◆ **YOUR INSTRUCTIONS**
Each line below should be reproduced without any alteration.

◆ **DATA UNDER STUDY**
┄┄┄┄┄┄┄┄┄┄

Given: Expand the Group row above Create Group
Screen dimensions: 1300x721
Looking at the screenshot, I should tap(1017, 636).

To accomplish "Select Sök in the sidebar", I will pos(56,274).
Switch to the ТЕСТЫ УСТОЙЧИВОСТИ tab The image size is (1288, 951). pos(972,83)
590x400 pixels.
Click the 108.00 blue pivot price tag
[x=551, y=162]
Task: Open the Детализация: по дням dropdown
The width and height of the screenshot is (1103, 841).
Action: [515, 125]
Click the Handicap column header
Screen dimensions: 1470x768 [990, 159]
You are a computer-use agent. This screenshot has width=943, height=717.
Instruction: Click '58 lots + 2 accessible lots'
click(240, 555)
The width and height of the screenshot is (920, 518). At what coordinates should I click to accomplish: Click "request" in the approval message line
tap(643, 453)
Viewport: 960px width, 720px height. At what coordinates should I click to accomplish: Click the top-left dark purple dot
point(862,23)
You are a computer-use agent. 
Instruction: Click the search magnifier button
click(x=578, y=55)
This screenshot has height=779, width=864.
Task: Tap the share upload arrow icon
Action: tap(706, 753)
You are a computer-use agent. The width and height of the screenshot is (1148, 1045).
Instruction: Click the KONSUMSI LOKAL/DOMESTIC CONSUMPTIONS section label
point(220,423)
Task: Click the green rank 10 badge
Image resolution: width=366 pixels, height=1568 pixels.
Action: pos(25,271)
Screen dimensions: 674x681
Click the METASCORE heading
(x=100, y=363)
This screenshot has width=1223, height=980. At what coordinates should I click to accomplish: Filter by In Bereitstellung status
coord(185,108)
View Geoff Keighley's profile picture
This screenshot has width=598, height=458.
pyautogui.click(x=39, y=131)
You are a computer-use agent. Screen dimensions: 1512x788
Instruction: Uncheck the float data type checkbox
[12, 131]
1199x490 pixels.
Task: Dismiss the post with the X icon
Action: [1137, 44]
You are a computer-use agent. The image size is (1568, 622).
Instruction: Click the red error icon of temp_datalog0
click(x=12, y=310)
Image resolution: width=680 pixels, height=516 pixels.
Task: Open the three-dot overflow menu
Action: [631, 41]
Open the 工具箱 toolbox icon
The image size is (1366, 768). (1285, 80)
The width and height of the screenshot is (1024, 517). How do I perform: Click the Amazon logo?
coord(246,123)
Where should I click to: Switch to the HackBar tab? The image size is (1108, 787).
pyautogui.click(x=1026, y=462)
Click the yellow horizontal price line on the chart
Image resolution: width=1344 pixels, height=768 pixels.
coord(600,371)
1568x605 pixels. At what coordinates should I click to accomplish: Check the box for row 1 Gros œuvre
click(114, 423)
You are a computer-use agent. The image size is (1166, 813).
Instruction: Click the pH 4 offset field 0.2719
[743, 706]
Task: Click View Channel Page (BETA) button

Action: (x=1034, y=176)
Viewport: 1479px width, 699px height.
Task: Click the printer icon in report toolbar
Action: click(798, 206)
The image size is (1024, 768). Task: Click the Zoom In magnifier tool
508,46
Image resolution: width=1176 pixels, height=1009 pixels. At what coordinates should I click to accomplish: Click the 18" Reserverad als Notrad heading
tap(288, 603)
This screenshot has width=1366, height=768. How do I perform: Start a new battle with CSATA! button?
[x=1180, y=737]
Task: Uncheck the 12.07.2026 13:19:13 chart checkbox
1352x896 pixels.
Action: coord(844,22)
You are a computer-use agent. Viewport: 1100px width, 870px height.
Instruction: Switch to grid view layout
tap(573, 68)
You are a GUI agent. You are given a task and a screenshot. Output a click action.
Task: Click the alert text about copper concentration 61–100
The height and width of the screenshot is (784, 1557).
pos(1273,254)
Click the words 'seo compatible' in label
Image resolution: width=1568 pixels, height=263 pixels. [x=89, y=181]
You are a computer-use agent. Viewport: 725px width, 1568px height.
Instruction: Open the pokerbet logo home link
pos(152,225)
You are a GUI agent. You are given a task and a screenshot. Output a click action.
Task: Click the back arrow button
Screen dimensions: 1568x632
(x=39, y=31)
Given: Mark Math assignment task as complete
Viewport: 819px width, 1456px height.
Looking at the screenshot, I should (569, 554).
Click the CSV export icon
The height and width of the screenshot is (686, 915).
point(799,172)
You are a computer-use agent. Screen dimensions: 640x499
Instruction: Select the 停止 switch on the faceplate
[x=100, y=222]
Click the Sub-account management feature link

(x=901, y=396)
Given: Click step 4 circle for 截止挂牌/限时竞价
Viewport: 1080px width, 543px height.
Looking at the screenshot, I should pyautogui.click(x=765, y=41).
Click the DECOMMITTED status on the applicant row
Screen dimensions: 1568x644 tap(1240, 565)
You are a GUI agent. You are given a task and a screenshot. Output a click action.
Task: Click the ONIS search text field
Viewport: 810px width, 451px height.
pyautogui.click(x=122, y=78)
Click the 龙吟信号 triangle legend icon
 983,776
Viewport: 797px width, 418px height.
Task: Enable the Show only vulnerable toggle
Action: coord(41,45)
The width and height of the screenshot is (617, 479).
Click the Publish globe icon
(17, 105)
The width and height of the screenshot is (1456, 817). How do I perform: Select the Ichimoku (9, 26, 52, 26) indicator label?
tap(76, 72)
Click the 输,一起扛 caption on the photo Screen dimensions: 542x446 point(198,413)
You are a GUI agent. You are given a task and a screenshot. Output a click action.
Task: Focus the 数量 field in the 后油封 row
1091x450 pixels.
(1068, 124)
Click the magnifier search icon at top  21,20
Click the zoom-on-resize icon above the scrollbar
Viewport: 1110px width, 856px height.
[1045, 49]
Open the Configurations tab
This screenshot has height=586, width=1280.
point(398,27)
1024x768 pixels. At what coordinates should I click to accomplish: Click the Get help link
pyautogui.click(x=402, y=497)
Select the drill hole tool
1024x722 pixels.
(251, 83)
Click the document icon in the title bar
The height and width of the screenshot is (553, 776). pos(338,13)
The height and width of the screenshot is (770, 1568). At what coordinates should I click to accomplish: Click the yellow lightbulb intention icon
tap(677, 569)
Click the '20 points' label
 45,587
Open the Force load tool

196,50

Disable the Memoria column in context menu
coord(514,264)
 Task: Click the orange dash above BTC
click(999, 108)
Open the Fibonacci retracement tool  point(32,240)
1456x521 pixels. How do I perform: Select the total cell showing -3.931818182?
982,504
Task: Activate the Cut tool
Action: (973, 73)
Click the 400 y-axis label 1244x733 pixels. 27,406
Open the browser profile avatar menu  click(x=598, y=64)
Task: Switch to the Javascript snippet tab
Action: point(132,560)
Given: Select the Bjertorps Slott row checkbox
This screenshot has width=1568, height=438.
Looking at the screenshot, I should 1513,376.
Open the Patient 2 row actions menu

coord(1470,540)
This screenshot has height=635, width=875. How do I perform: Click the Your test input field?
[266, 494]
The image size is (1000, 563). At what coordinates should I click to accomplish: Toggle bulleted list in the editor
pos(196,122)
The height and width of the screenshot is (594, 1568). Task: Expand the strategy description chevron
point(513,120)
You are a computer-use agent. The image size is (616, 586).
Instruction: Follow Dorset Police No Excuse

┄┄┄┄┄┄┄┄┄┄

◆ **RESPONSE TO THIS EXERCISE**
Given: Expand the Group row above Create Group
Screen dimensions: 1300x721
Looking at the screenshot, I should tap(1017, 636).

To accomplish "Select Sök in the sidebar", I will pos(56,274).
Switch to the ТЕСТЫ УСТОЙЧИВОСТИ tab The image size is (1288, 951). pos(972,83)
590x400 pixels.
Click the 108.00 blue pivot price tag
[x=551, y=162]
Task: Open the Детализация: по дням dropdown
The width and height of the screenshot is (1103, 841).
Action: [515, 125]
Click the Handicap column header
Screen dimensions: 1470x768 [990, 159]
You are a computer-use agent. This screenshot has width=943, height=717.
Instruction: Click '58 lots + 2 accessible lots'
click(240, 555)
The width and height of the screenshot is (920, 518). At what coordinates should I click to accomplish: Click "request" in the approval message line
tap(643, 453)
Viewport: 960px width, 720px height. At what coordinates should I click to accomplish: Click the top-left dark purple dot
point(862,23)
You are a computer-use agent. 
Instruction: Click the search magnifier button
click(x=578, y=55)
This screenshot has height=779, width=864.
Task: Tap the share upload arrow icon
Action: tap(706, 753)
You are a computer-use agent. The width and height of the screenshot is (1148, 1045).
Instruction: Click the KONSUMSI LOKAL/DOMESTIC CONSUMPTIONS section label
point(220,423)
Task: Click the green rank 10 badge
Image resolution: width=366 pixels, height=1568 pixels.
Action: pos(25,271)
Screen dimensions: 674x681
Click the METASCORE heading
(x=100, y=363)
This screenshot has width=1223, height=980. At what coordinates should I click to accomplish: Filter by In Bereitstellung status
coord(185,108)
View Geoff Keighley's profile picture
This screenshot has width=598, height=458.
pyautogui.click(x=39, y=131)
You are a computer-use agent. Screen dimensions: 1512x788
Instruction: Uncheck the float data type checkbox
[12, 131]
1199x490 pixels.
Task: Dismiss the post with the X icon
Action: [1137, 44]
You are a computer-use agent. The image size is (1568, 622).
Instruction: Click the red error icon of temp_datalog0
click(x=12, y=310)
Image resolution: width=680 pixels, height=516 pixels.
Task: Open the three-dot overflow menu
Action: [631, 41]
Open the 工具箱 toolbox icon
The image size is (1366, 768). (1285, 80)
The width and height of the screenshot is (1024, 517). How do I perform: Click the Amazon logo?
coord(246,123)
Where should I click to: Switch to the HackBar tab? The image size is (1108, 787).
pyautogui.click(x=1026, y=462)
Click the yellow horizontal price line on the chart
Image resolution: width=1344 pixels, height=768 pixels.
coord(600,371)
1568x605 pixels. At what coordinates should I click to accomplish: Check the box for row 1 Gros œuvre
click(114, 423)
You are a computer-use agent. The image size is (1166, 813).
Instruction: Click the pH 4 offset field 0.2719
[743, 706]
Task: Click View Channel Page (BETA) button

Action: (x=1034, y=176)
Viewport: 1479px width, 699px height.
Task: Click the printer icon in report toolbar
Action: click(798, 206)
The image size is (1024, 768). Task: Click the Zoom In magnifier tool
508,46
Image resolution: width=1176 pixels, height=1009 pixels. At what coordinates should I click to accomplish: Click the 18" Reserverad als Notrad heading
tap(288, 603)
This screenshot has width=1366, height=768. How do I perform: Start a new battle with CSATA! button?
[x=1180, y=737]
Task: Uncheck the 12.07.2026 13:19:13 chart checkbox
1352x896 pixels.
Action: coord(844,22)
You are a computer-use agent. Viewport: 1100px width, 870px height.
Instruction: Switch to grid view layout
tap(573, 68)
You are a GUI agent. You are given a task and a screenshot. Output a click action.
Task: Click the alert text about copper concentration 61–100
The height and width of the screenshot is (784, 1557).
pos(1273,254)
Click the words 'seo compatible' in label
Image resolution: width=1568 pixels, height=263 pixels. [x=89, y=181]
You are a computer-use agent. Viewport: 725px width, 1568px height.
Instruction: Open the pokerbet logo home link
pos(152,225)
You are a GUI agent. You are given a task and a screenshot. Output a click action.
Task: Click the back arrow button
Screen dimensions: 1568x632
(x=39, y=31)
Given: Mark Math assignment task as complete
Viewport: 819px width, 1456px height.
Looking at the screenshot, I should (569, 554).
Click the CSV export icon
The height and width of the screenshot is (686, 915).
point(799,172)
You are a computer-use agent. Screen dimensions: 640x499
Instruction: Select the 停止 switch on the faceplate
[x=100, y=222]
Click the Sub-account management feature link

(x=901, y=396)
Given: Click step 4 circle for 截止挂牌/限时竞价
Viewport: 1080px width, 543px height.
Looking at the screenshot, I should pyautogui.click(x=765, y=41).
Click the DECOMMITTED status on the applicant row
Screen dimensions: 1568x644 tap(1240, 565)
You are a GUI agent. You are given a task and a screenshot. Output a click action.
Task: Click the ONIS search text field
Viewport: 810px width, 451px height.
pyautogui.click(x=122, y=78)
Click the 龙吟信号 triangle legend icon
 983,776
Viewport: 797px width, 418px height.
Task: Enable the Show only vulnerable toggle
Action: coord(41,45)
The width and height of the screenshot is (617, 479).
Click the Publish globe icon
(17, 105)
The width and height of the screenshot is (1456, 817). How do I perform: Select the Ichimoku (9, 26, 52, 26) indicator label?
tap(76, 72)
Click the 输,一起扛 caption on the photo Screen dimensions: 542x446 point(198,413)
You are a GUI agent. You are given a task and a screenshot. Output a click action.
Task: Focus the 数量 field in the 后油封 row
1091x450 pixels.
(1068, 124)
Click the magnifier search icon at top  21,20
Click the zoom-on-resize icon above the scrollbar
Viewport: 1110px width, 856px height.
[1045, 49]
Open the Configurations tab
This screenshot has height=586, width=1280.
point(398,27)
1024x768 pixels. At what coordinates should I click to accomplish: Click the Get help link
pyautogui.click(x=402, y=497)
Select the drill hole tool
1024x722 pixels.
(251, 83)
Click the document icon in the title bar
The height and width of the screenshot is (553, 776). pos(338,13)
The height and width of the screenshot is (770, 1568). At what coordinates should I click to accomplish: Click the yellow lightbulb intention icon
tap(677, 569)
Click the '20 points' label
 45,587
Open the Force load tool

196,50

Disable the Memoria column in context menu
coord(514,264)
 Task: Click the orange dash above BTC
click(999, 108)
Open the Fibonacci retracement tool  point(32,240)
1456x521 pixels. How do I perform: Select the total cell showing -3.931818182?
982,504
Task: Activate the Cut tool
Action: (973, 73)
Click the 400 y-axis label 1244x733 pixels. 27,406
Open the browser profile avatar menu  click(x=598, y=64)
Task: Switch to the Javascript snippet tab
Action: point(132,560)
Given: Select the Bjertorps Slott row checkbox
This screenshot has width=1568, height=438.
Looking at the screenshot, I should 1513,376.
Open the Patient 2 row actions menu

coord(1470,540)
This screenshot has height=635, width=875. How do I perform: Click the Your test input field?
[266, 494]
The image size is (1000, 563). At what coordinates should I click to accomplish: Toggle bulleted list in the editor
pos(196,122)
The height and width of the screenshot is (594, 1568). Task: Expand the strategy description chevron
point(513,120)
You are a computer-use agent. The image size is (616, 586).
Instruction: Follow Dorset Police No Excuse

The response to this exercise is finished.